You may have heard that Tepco - the operator of the stricken Fukushima nuclear power plants - announced [4] a large leak [5] of radioactive water.
You may have heard that the cooling system in the spent fuel pools at Fukushima has failed for a second time in a month [6].
This is newsworthy stuff ... but completely misses the big picture.
Japanese experts say that Fukushima is currently releasing up to 93 billion becquerels of radioactive cesium [7] into the ocean each day.
How much radiation is this?
A quick calculation shows that it is about ten thousand times less than the amounts released by Chernobyl during the actual fire [8] at the Russian nuclear plant. But the Chernobyl fire only last 10 days ... and the Fukushima release has been ongoing for more than 2 years so far.
Indeed, Fukushima has already spewed much more radioactive cesium [9] and iodine [10] than Chernobyl. The amount of radioactive cesium released by Fukushima was some 20-30 times higher [11] than initially admitted.
Fukushima also pumped out huge amounts of radioactive iodine 129 [12] – which has a half-life of 15.7 million years [13]. Fukushima has also dumped up to 900 trillion becquerels of radioactive strontium-90 [14] – which is a powerful internal emitter which mimics calcium and collects in our bones [15] – into the ocean.
And the amount of radioactive fuel at Fukushima dwarfs Chernobyl [16] ... and so could keep leaking for decades, centuries or millenia.
Tepco graphics of the Fukushima plants even appear to show water directly flowing [17] from the plant to the ocean.
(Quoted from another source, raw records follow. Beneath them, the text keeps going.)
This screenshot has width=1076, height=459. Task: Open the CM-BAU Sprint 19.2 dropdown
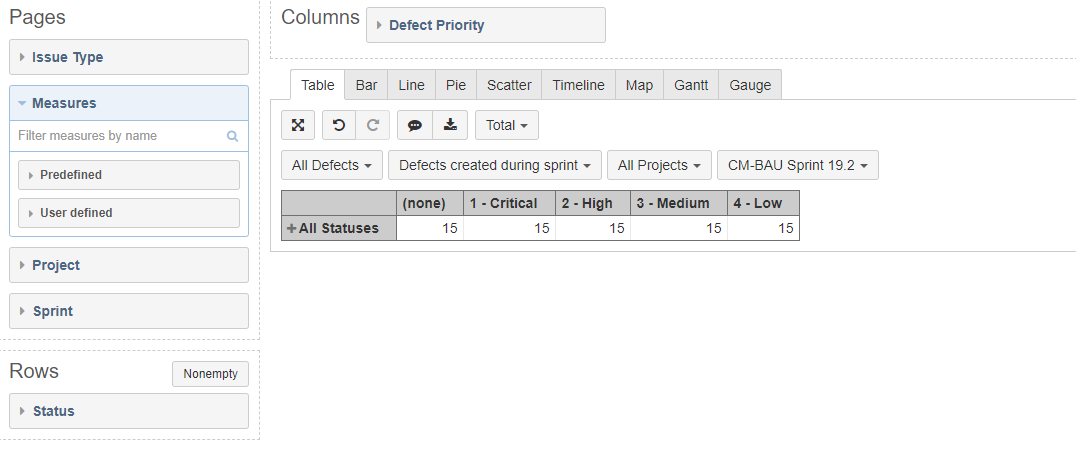(x=797, y=165)
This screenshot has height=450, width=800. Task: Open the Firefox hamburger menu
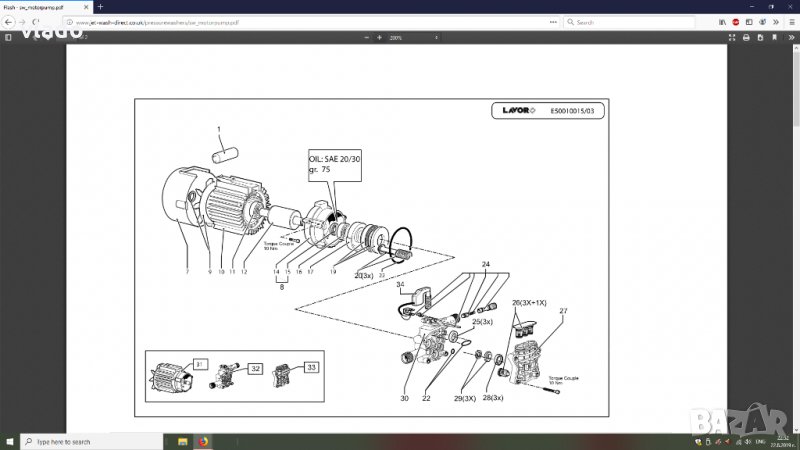tap(790, 21)
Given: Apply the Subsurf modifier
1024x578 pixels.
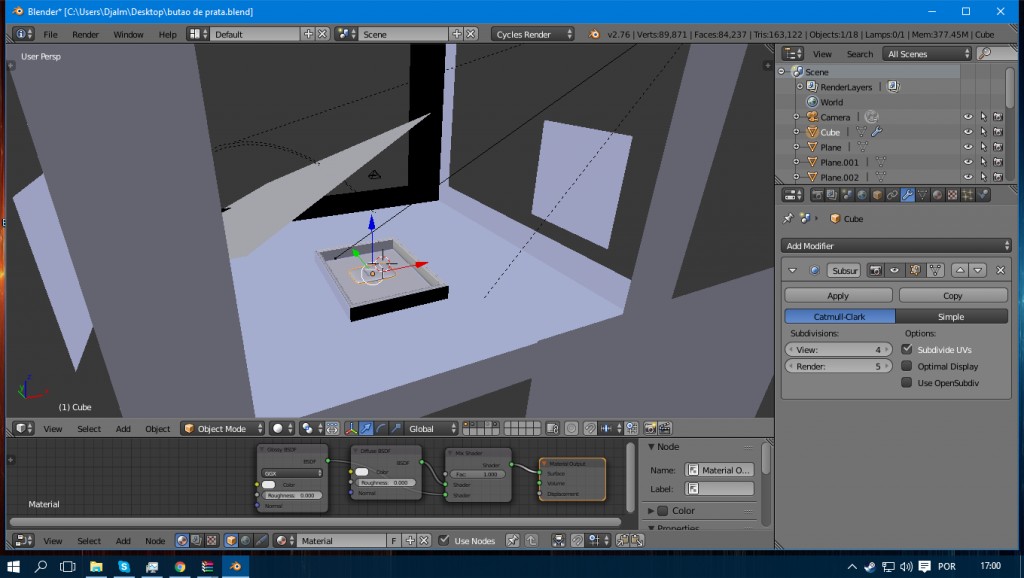Looking at the screenshot, I should click(x=838, y=296).
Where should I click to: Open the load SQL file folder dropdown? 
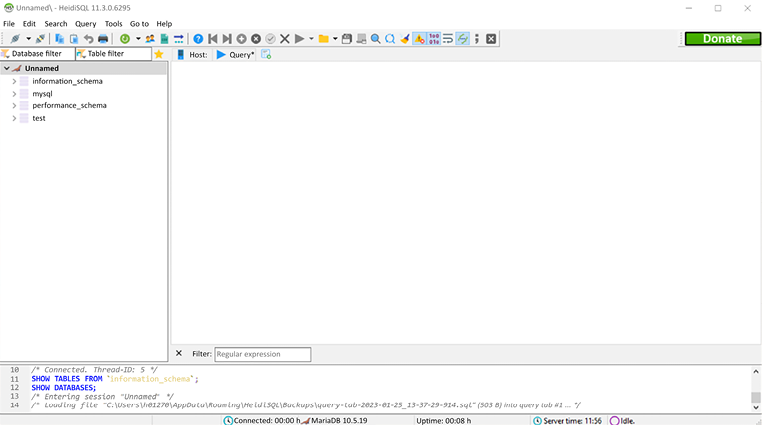click(335, 39)
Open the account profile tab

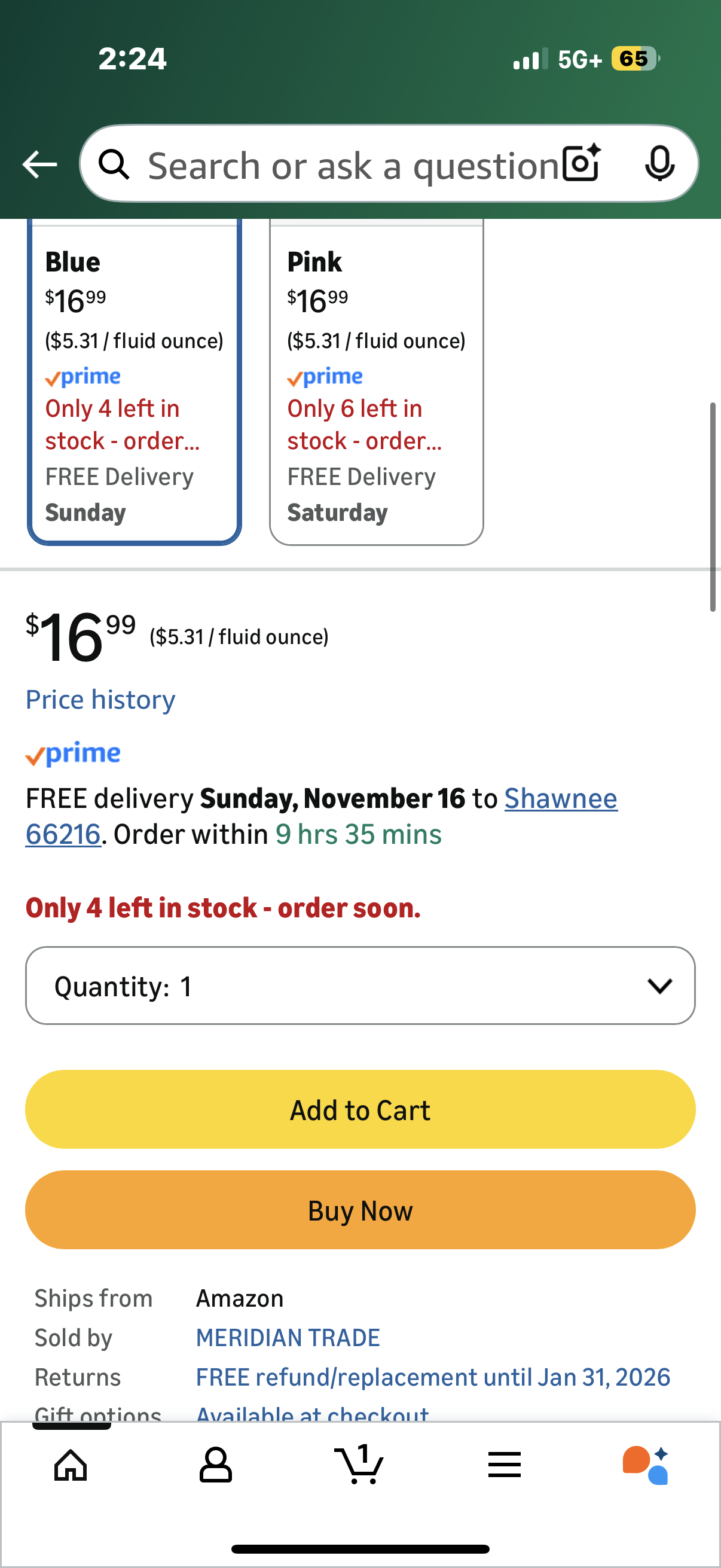point(215,1466)
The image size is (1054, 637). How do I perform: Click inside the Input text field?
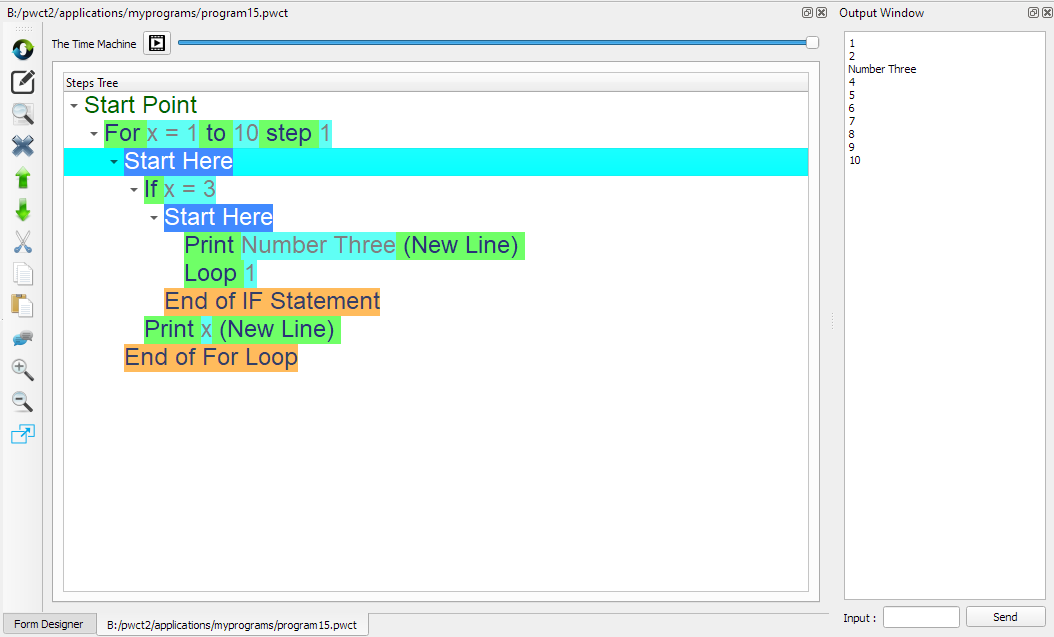pyautogui.click(x=919, y=617)
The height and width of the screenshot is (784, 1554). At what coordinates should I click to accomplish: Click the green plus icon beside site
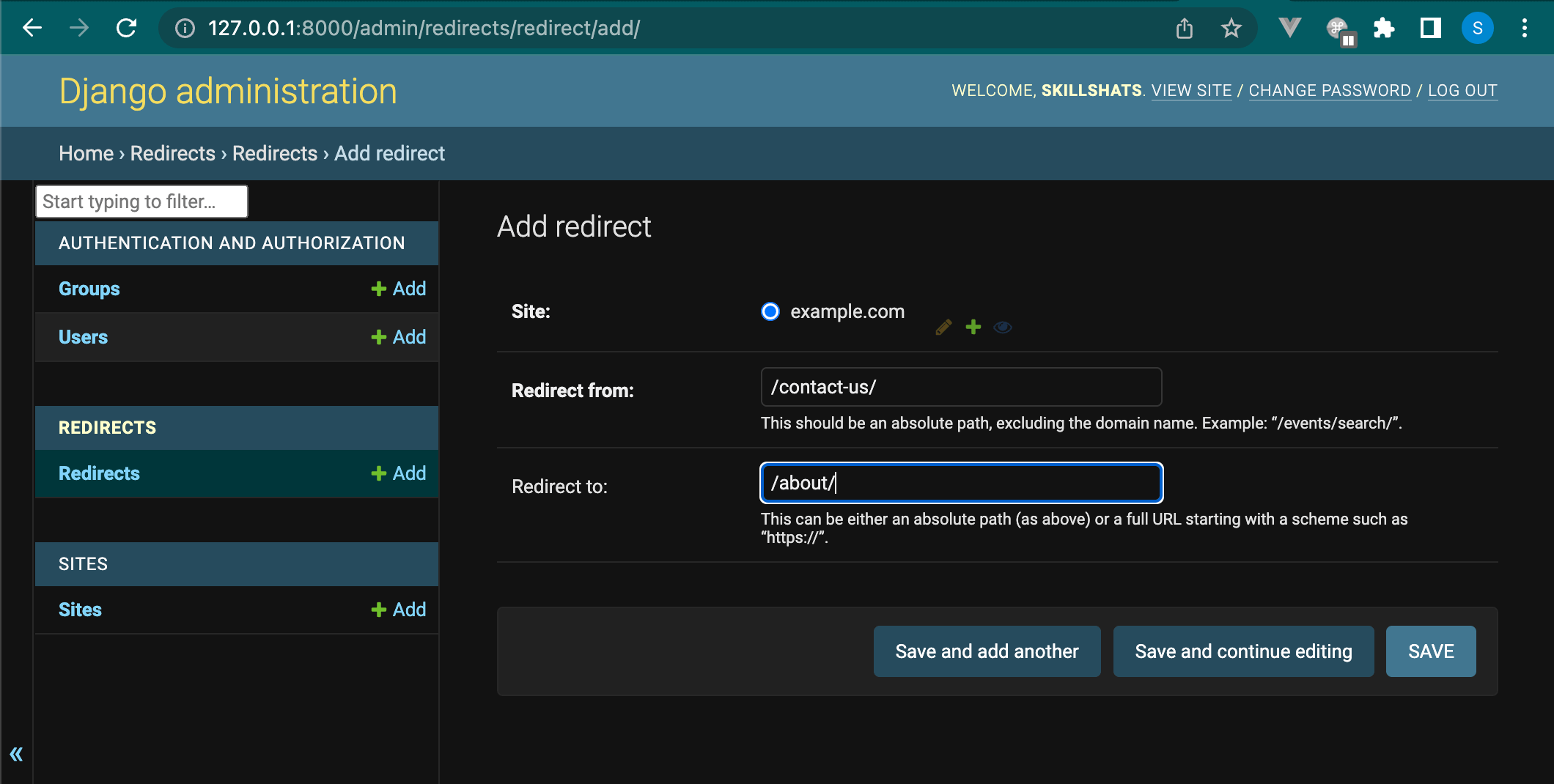(x=973, y=327)
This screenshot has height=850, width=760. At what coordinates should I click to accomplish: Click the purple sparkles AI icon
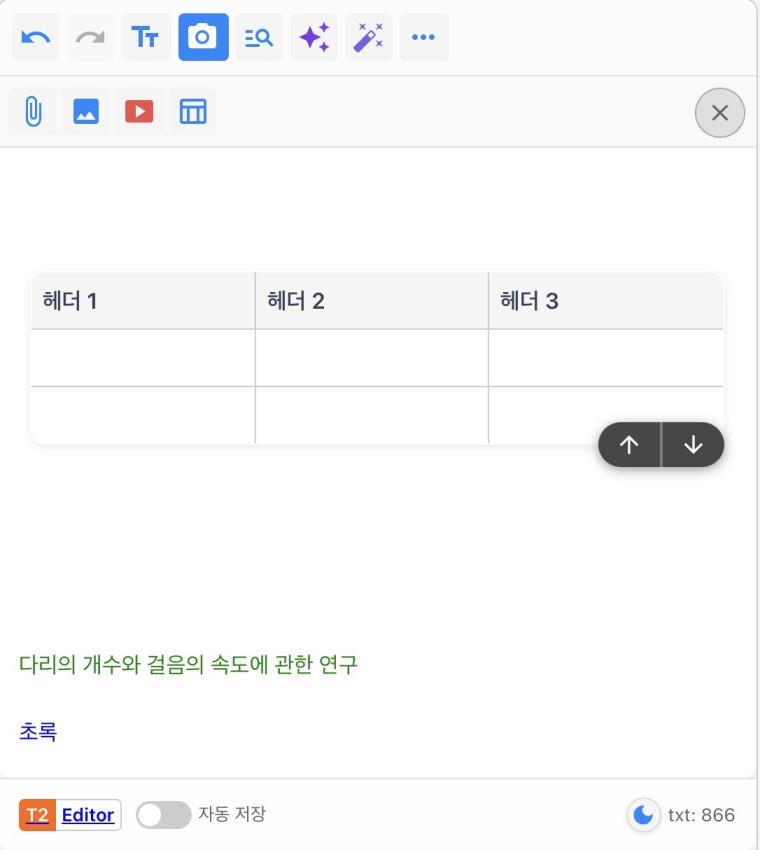point(314,37)
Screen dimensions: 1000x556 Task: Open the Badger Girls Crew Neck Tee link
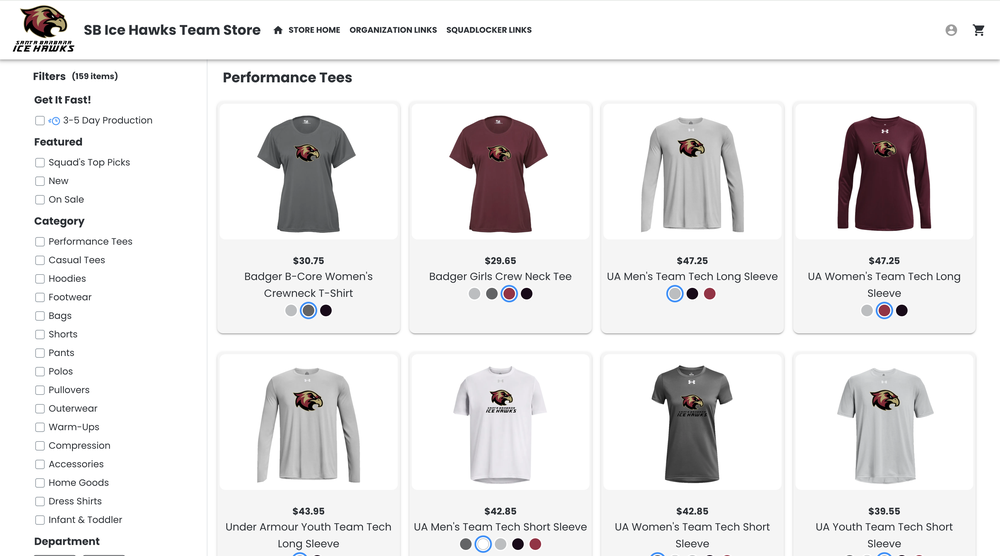(500, 277)
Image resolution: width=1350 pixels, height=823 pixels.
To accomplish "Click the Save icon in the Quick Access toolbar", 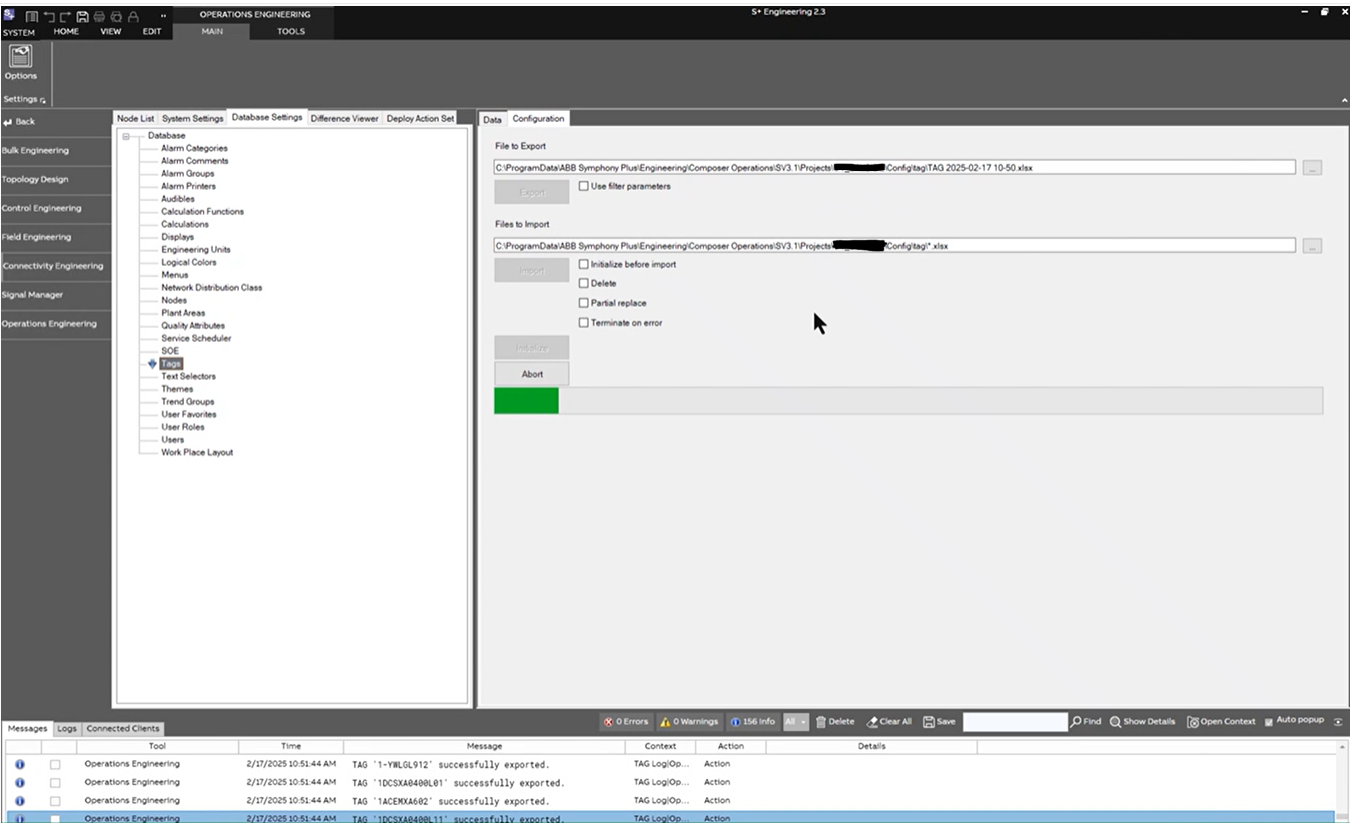I will (83, 16).
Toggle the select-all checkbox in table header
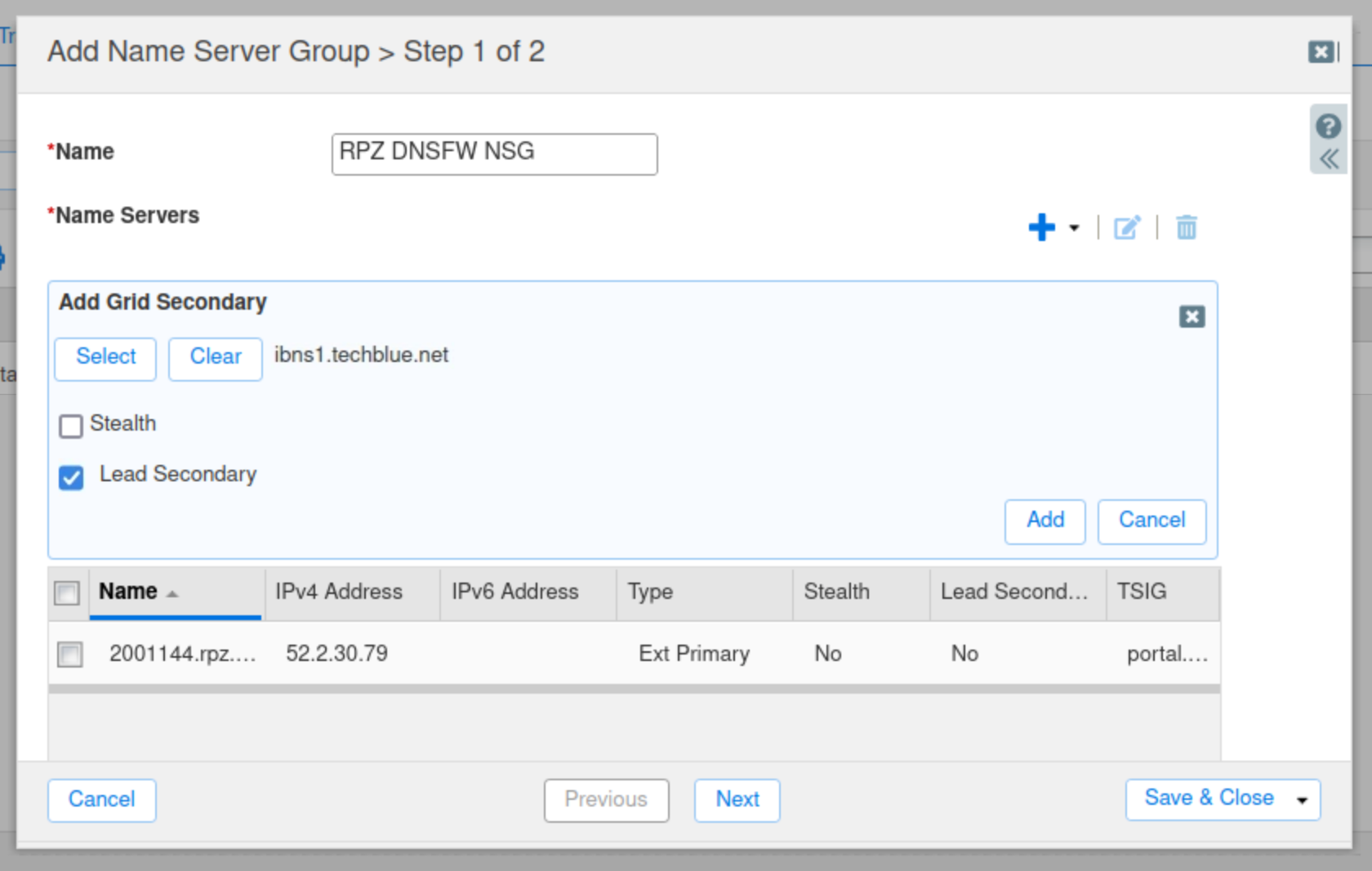Viewport: 1372px width, 871px height. [67, 592]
And see this [18].
The bottom line is that the reactors have lost containment [19]. There are not "some leaks" at Fukushima. "Leaks" imply that the reactor cores are safely in their containment buildings, and there is a small hole or two which need to be plugged. But scientists don't even know where the cores of the reactors are [19]. That's not leaking. That's even worse than a total meltdown [20].
So what are the consequences for people living outside of Fukushima itself?
They could [21] be quite severe [22], indeed [23].